* **TASK STATEMENT**
From the line that contains "This screenshot has width=962, height=510." to the last line of the data below, transcribe every line exactly. Do not include the pictures.
╔══
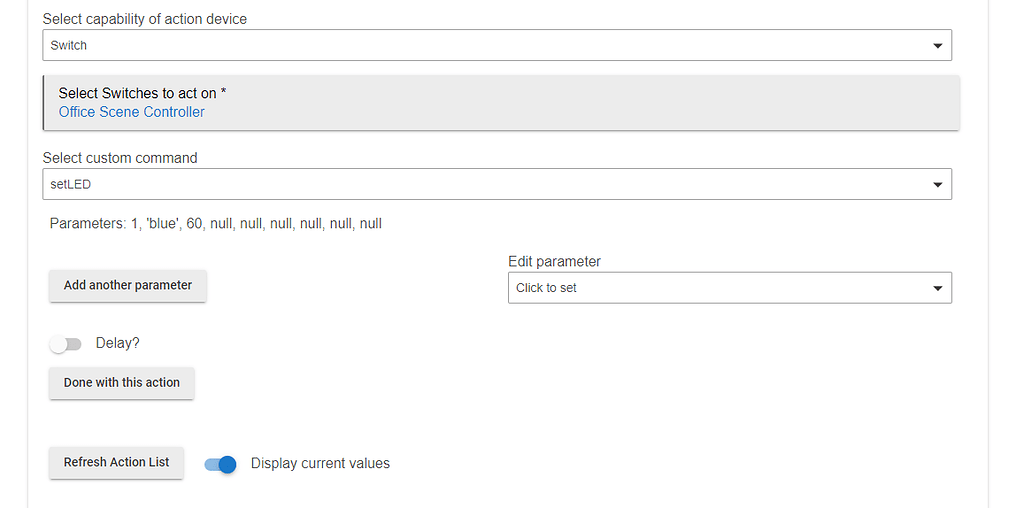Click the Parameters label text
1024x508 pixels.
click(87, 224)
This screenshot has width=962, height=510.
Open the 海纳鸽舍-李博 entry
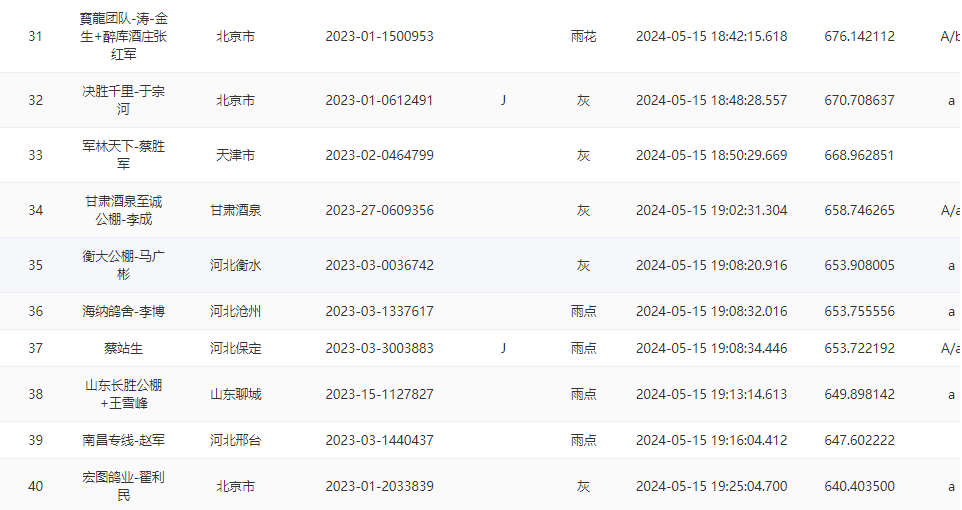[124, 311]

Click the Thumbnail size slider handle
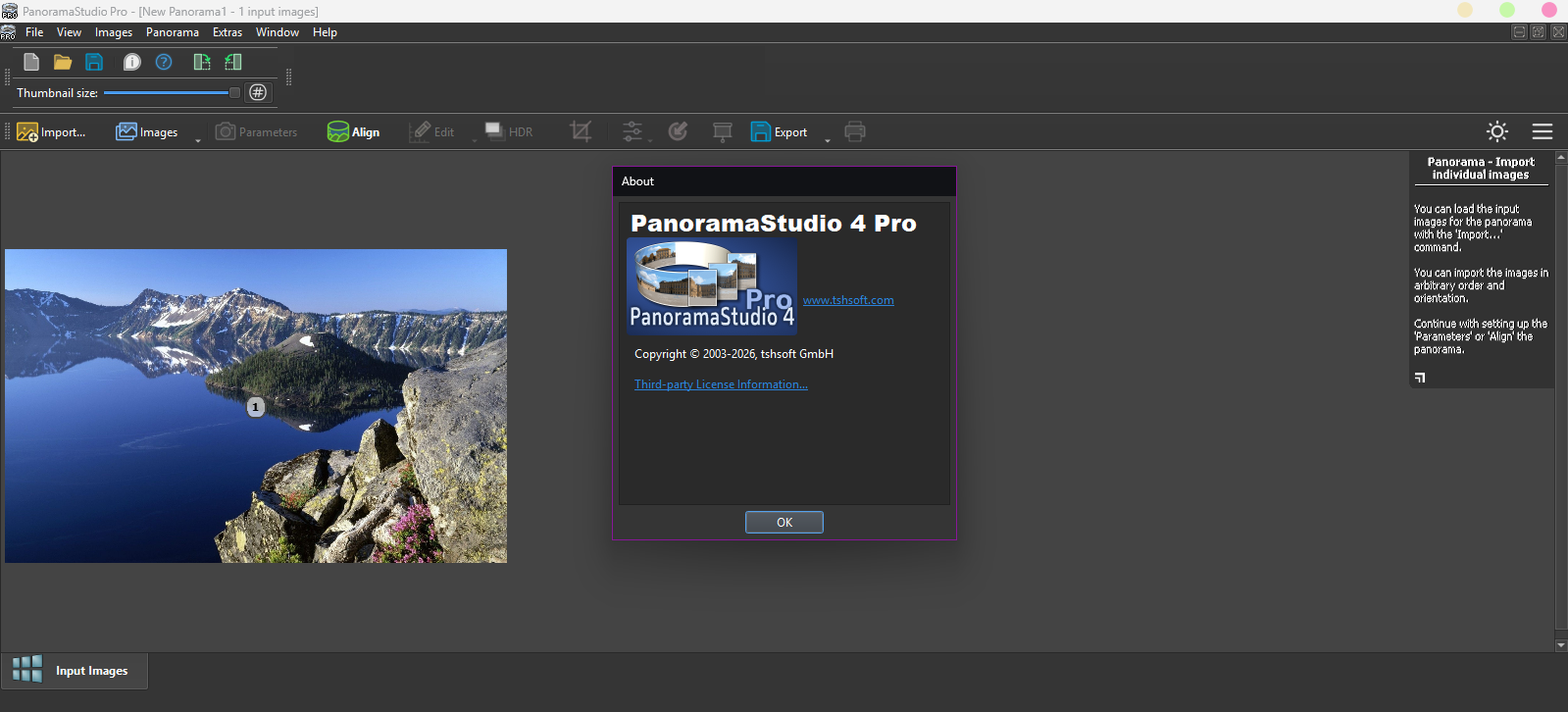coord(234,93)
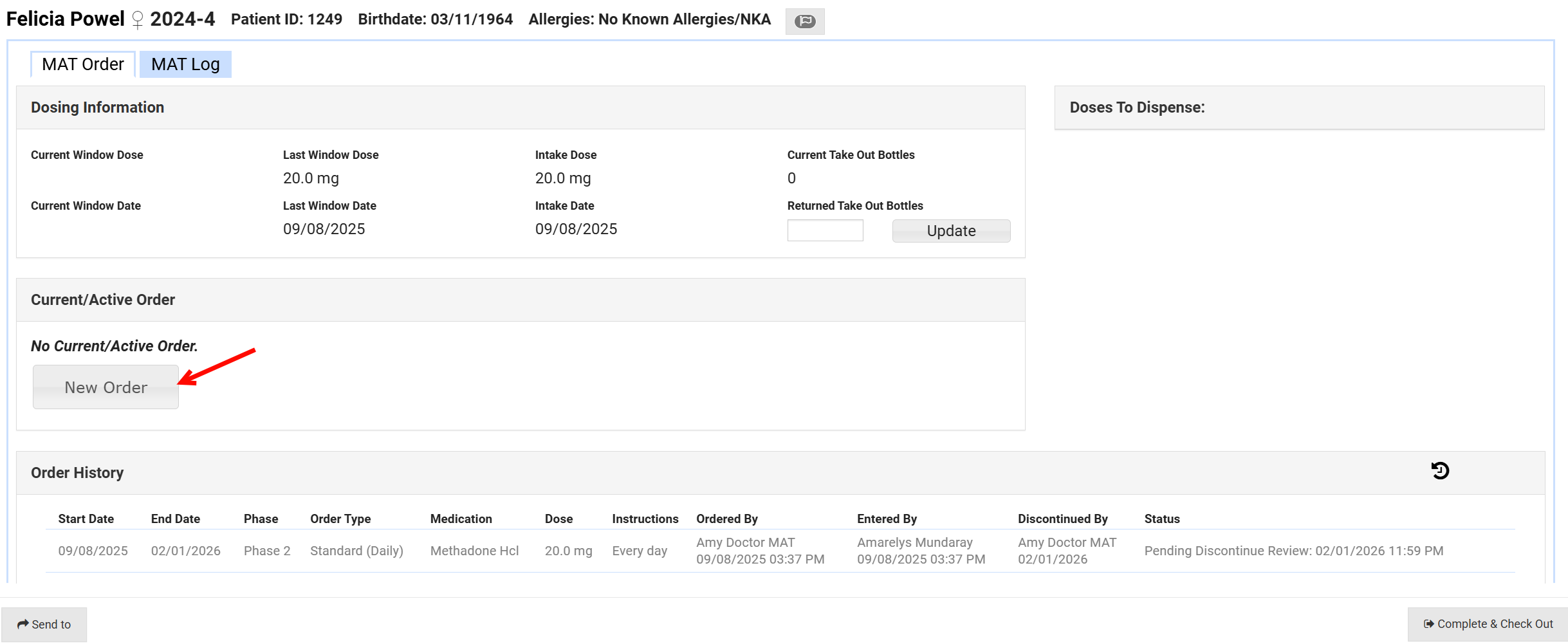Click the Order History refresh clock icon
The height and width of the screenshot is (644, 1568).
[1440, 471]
╚══
* **SOLVED EXERCISE**
This screenshot has width=962, height=510.
Open the 海纳鸽舍-李博 entry
[124, 311]

Click the Thumbnail size slider handle
coord(234,93)
Click the Order History refresh clock icon
The height and width of the screenshot is (644, 1568).
[1440, 471]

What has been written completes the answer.